__What you will do__
Check every line in the records below for the word "menu" and report how many have it, nothing more.
** Opening Supplied information block **
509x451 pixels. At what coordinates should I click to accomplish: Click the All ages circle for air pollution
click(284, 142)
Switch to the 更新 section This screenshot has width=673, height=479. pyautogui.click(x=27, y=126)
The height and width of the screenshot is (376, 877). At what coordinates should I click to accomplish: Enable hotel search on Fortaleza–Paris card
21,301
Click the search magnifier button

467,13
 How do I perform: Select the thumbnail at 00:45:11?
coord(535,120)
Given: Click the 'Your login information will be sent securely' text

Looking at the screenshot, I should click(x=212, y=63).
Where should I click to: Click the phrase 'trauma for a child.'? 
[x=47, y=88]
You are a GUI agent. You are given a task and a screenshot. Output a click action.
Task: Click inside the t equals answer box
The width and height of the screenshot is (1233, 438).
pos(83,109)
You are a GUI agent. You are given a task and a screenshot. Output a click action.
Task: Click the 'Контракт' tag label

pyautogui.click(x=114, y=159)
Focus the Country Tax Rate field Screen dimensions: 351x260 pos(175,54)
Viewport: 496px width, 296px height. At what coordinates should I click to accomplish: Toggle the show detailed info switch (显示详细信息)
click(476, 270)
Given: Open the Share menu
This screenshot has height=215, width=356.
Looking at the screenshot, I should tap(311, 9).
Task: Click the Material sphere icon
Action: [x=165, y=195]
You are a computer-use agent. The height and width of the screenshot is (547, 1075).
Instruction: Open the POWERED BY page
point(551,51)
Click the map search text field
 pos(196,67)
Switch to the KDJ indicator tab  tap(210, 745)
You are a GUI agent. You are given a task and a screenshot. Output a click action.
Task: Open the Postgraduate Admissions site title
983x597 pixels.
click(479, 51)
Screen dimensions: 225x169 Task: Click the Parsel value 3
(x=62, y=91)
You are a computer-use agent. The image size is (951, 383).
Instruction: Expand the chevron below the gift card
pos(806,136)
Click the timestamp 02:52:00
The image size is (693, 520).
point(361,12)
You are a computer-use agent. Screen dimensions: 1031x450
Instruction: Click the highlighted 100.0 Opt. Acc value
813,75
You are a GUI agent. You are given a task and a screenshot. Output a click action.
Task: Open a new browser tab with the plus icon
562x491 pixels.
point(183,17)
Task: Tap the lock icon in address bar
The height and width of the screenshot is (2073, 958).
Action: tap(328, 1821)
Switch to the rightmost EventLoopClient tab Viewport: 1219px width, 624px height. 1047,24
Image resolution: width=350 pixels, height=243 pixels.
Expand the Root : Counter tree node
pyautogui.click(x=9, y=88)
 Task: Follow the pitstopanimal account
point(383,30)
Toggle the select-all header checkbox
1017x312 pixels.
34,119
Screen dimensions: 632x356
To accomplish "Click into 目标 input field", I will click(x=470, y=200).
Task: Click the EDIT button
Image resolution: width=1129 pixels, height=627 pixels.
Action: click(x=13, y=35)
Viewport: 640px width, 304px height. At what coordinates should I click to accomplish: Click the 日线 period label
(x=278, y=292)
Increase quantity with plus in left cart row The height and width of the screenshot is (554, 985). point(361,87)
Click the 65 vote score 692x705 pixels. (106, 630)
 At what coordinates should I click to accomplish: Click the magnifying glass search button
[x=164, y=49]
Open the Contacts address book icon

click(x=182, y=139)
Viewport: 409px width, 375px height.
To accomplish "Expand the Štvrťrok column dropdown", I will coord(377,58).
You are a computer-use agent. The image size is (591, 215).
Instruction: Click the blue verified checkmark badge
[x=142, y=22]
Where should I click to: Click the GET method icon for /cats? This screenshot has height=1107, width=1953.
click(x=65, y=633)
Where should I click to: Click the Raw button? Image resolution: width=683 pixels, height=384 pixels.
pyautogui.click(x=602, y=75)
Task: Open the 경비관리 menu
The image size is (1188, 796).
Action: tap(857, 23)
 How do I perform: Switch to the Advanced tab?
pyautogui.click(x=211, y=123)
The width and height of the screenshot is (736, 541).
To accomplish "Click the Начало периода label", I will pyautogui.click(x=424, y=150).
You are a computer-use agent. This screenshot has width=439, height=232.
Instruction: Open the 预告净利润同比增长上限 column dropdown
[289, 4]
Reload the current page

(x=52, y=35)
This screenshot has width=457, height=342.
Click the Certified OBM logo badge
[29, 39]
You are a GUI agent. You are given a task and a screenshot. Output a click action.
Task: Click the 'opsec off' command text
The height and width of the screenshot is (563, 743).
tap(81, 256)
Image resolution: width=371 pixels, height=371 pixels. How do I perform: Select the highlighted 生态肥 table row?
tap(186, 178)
** Closing Supplied information block **
__Task answer__
2